15^ canto dell’Inferno.

Brunetto Latini.

Quale meraviglia!”. Così Brunetto Latini a Dante, afferrando il poeta per lorlo della veste, quando, nel terzo girone del settimo cerchio, vede colui di cui è stato mentore in vita, camminare dietro a Virgilio su uno degli argini di pietra, che racchiudono la diramazione del Flegetonte.

Dunque, Brunetto Latini. Nato a Firenze intorno al 1220, dove morì nel 1294 circa, messer Brunetto, come lo chiama affettuosamente Dante, quando gli chiede come mai sia in quel luogo di dolore, partecipò attivamente alla vita politica del comune, seguendo le vicende della Parte Guelfa, della quale era uno dei membri più influenti.

Mentre nel 1260 faceva ritorno in città da unʼambasceria ad Alfonso X di Castiglia, seppe della sconfitta dei suoi sodali a Montaperti. Proscritto da Firenze, fu così costretto a soggiornare in Francia, fino a quando sei anni più tardi, a Benevento, cambiando le sorti della politica, poté rientrare in patria. Nel resto della sua vita terrena fu notaio e cancelliere del comune, ricoprendo nel tempo numerosi incarichi, fra tutti, nel 1280, quello di mallevadore per i Guelfi alla pace del cardinal Latino.
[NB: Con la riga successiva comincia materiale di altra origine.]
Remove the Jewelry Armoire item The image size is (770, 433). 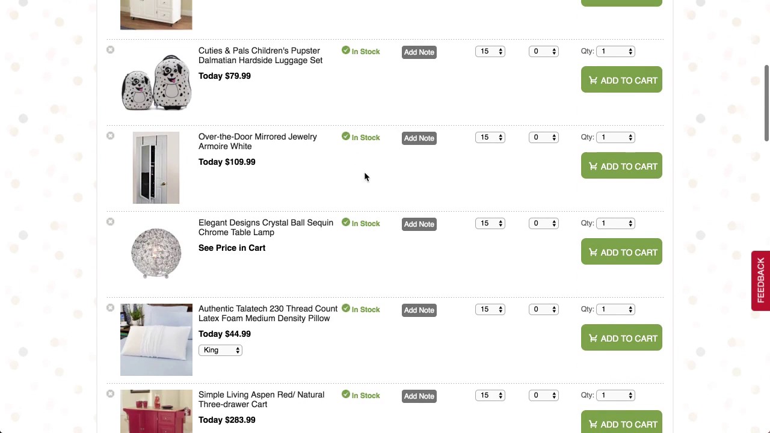(110, 136)
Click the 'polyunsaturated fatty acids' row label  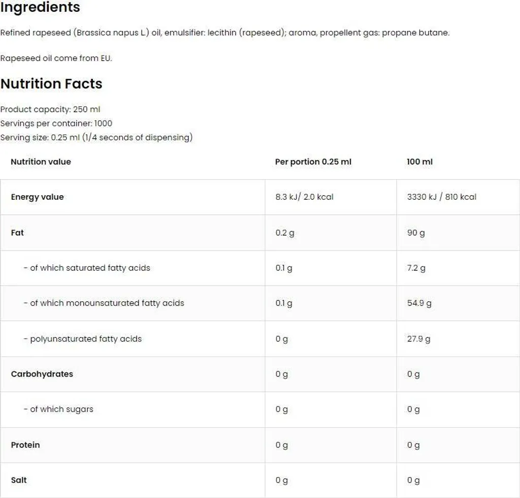[x=83, y=339]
Durante il suo esilio aveva scritto in francese “il mio Tesoro”, come dirà al poeta, con la raccomandazione di averne cura, “detto col tono di chi deve andare, ma vuol dire ancora una cosa che gli preme assai, quella che gli preme di più (Arnaldo Momigliano)”, altrimenti noto come Trésor, grande trattato in forma di enciclopedia; in versetti rimati a coppie il Tesoretto, e in prosa italiana tradusse e ammodernò Cicerone.
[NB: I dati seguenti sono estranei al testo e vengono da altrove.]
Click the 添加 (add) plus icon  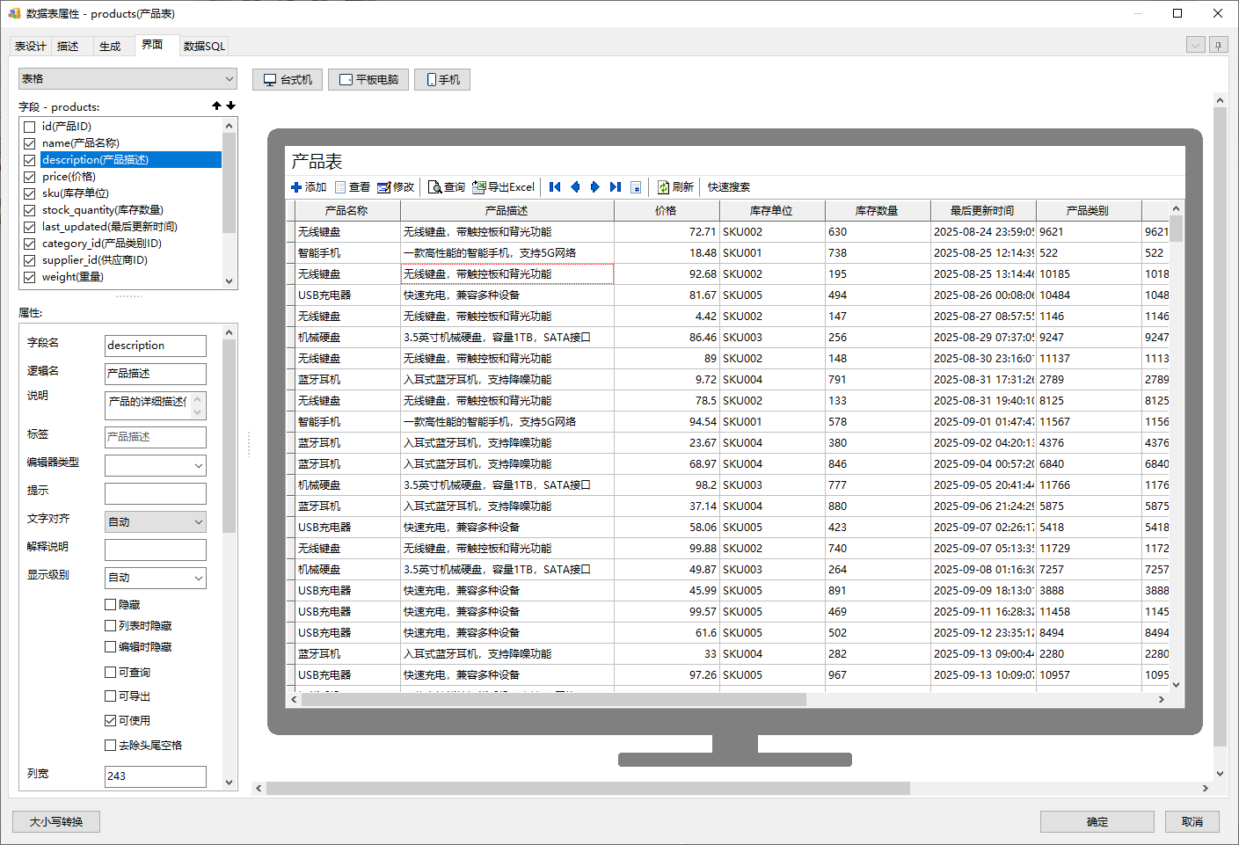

La grande importanza di Brunetto Latini nella cultura dellʼepoca sta tutta in ciò che ne disse lo storico fiorentino Giovanni Villani (Nuova Cronica, VIII, 10). Leggiamo: “Fu grande filosofo e fu sommo maestro, in rettorica, tanto in bene saper dire, quanto in bene dittare. E fu quegli che spuose la Rettorica di Tullio, e fece il buono e utile libro detto Tesoro e il Tesoretto, e la chiave del Tesoro, e più altri libri in filosofia, e de’ vizi e di virtù; e fu dittatore del nostro comune. Fu mondano uomo; ma di lui avemo fatta menzione, perocch’egli fu cominciatore e maestro in digrossare i Fiorentini e fargli scorti in bene parlare e in sapere guidare e reggere la nostra repubblica secondo la politica”.